== Texto fornecido ==

_____

A cabeça abaixo das nuvens
Paulo Bentancur
Estado de Minas: 07/12/2013
Com umas duas exceções, os poemas do paulista João Augusto são breves. E, no entanto, essa extrema síntese – que poderia levá-los à condição de leves comentários líricos – faz o contrário: adensa-os. E a poesia de João Augusto mostra-se surpreendente em mais de um aspecto. É o que constatamos nos cerca de 70 poemas que, reunidos, revela Poesia de telhado como um dos livros mais originais lançados no gênero recentemente.
Se virou até mesmo lugar-comum a imagem de o poeta ser alguém que vive com a “cabeça nas nuvens”, João Augusto situa seus versos a partir do telhado para dali, num ângulo mais elevado, poder flagrar as imagens que lá embaixo, dentro da casa, se confundem com os objetos e cenas cotidianas e, desta forma, perdem um tanto de expressão.
Tanto a ótica diferenciada que João Augusto escolheu quanto sua linguagem leve e ao mesmo tempo liberta de um rigor que mais endurece o resultado da versificação que o deixa solto, essa soma de procedimentos resulta numa poesia dotada de enorme carga lírica.

_____

== Trabalho a realizar ==
A. Relacione todas as informações que figuram entre o título e o primeiro parágrafo da resenha sobre o livro Poesia de telhado.
B. Prossiga com a redação da resenha sobre o livro Poesia de telhado, a partir do ponto em que ela termina.
Os dados apresentados a seguir provêm de outra fonte.

== Material fornecido ==
_____

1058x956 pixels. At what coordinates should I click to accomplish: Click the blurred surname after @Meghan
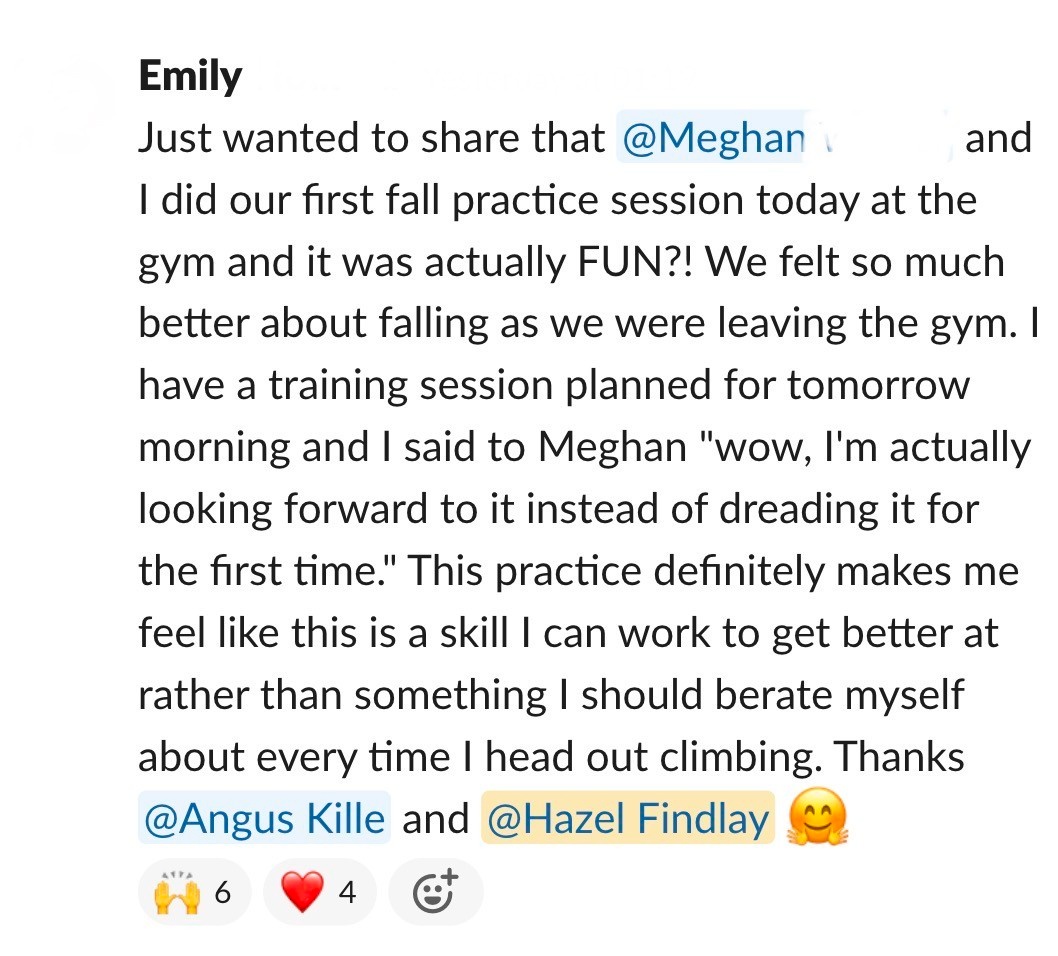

_____

== Respostas às questões ==
A. Paulo Bentancur; Estado de Minas; 07/12/2013

B.
O amor, recorrente, não o perturba como tema. Antes, deixa-o livre exatamente para amar – pessoas, entidades, fatos, objetos, cenários. É, indubitavelmente, um amor de libertação. E só mesmo a partir dela e seu espaço mais amplo é que esse ser amoroso pode dizer-se, ou melhor, cantar-se.
Outro elemento recorrente é o imagético, fator que nos causa funda impressão. O poeta não abre mão da metáfora sem, nem por isso, forçá-la. Essa carga de imagens inusitadas e simultaneamente sugestivas, doces (trata-se de um poeta para quem o afeto é uma marca que nos toma), traz para dentro de seu livro o irrecusável convite para um convívio no qual o leitor se vê com o espírito enfim não mais refém de uma angústia que é muito comum nos poetas. Pelo menos na maioria deles.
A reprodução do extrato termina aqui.